But what about affordability? Here again it is very easy to get caught in a cross-purposes argument. The NHS budget is a major headache for the government, as it is almost entirely funded from taxation. But health care is a major priority for people, and given the ability to choose, people would spend a lot of money on it. More money, almost certainly that the country now pays for its health services. And since it does not require much in the way of imports, there is no good reason that the country can’t spend a lot more on the NHS, and less on nonsense and luxuries. That doesn’t help the government, as its budget does not cover nonsenses and luxuries, which are for private choice. It can only square the circle by raising taxes. To spend more without raising taxes would be inflationary, the last thing the economy needs right now. The Chancellor of the Exchequer, Jeremy Hunt, is quite right about that, though he somehow fails to explain that it wouldn’t be inflationary if he raised taxes.

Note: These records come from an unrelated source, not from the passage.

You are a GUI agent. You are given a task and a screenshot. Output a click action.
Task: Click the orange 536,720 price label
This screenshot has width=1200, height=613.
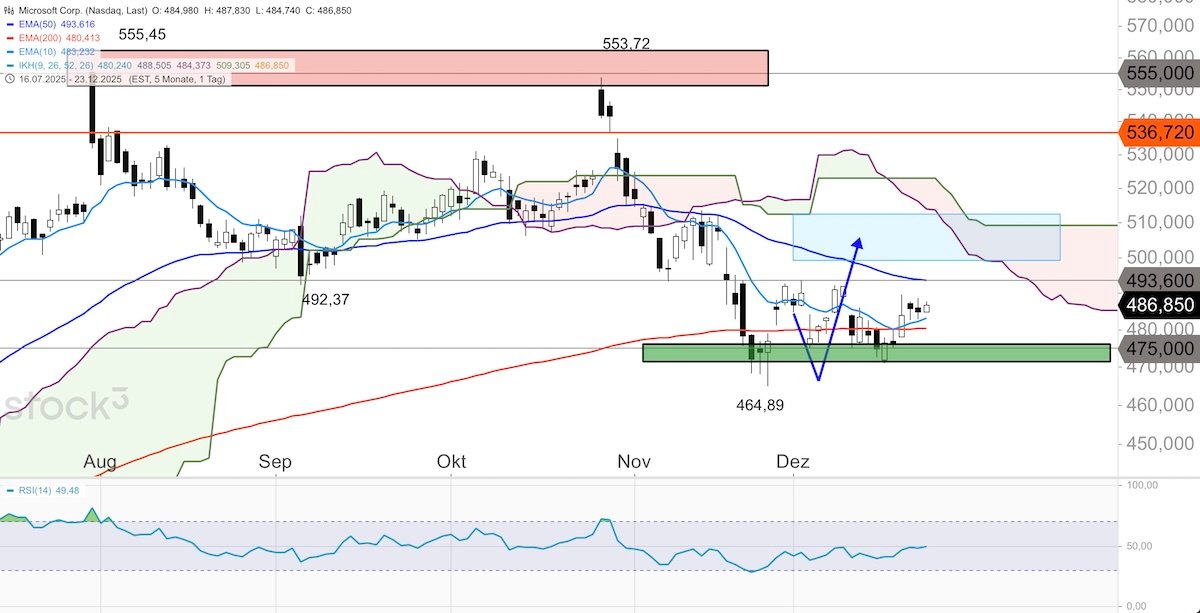tap(1159, 130)
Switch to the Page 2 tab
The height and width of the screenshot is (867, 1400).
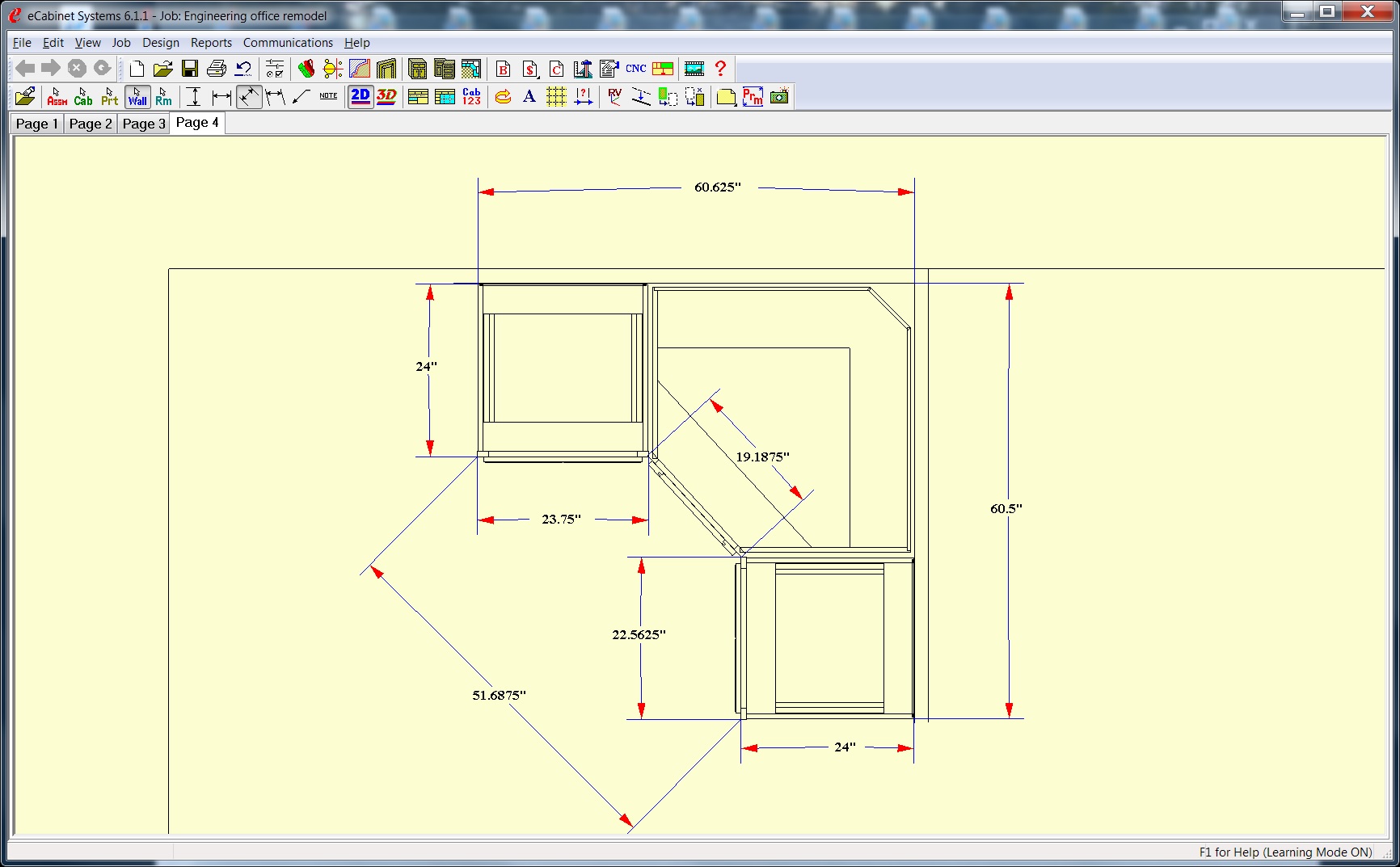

What is needed is a long-term workforce strategy for the NHS, covering both pay and recruitment, showing how the country intends to sustain the workforce required. I have heard that the government is working on such a strategy, but somehow it keeps being delayed. That would not be surprising, as surely there is hole in the heart of it. The government is adamant that it wants to cut rather than raise taxes. Labour is no better. It is terrified of being painted as the party of high taxes, especially as inflation has put many people under financial pressure. It comes up with a few tax-raising gimmicks (taxing non-domiciled residents more; taxing private schools; and so on). These aren’t enough to do the necessary heavy-lifting. Besides, in order for extra spending on staff not to be inflationary it is necessary for any tax rises to reduce consumption. The sorts of tax gimmick Labour are proposing are more likely to affect the savings rates of the wealthy, and not have much impact on domestic consumption; it would help public debt, which is just a statistic, but do little for inflation. Other opposition parties (the Lib Dems, the Greens, the SNP, etc.) are no more convincing.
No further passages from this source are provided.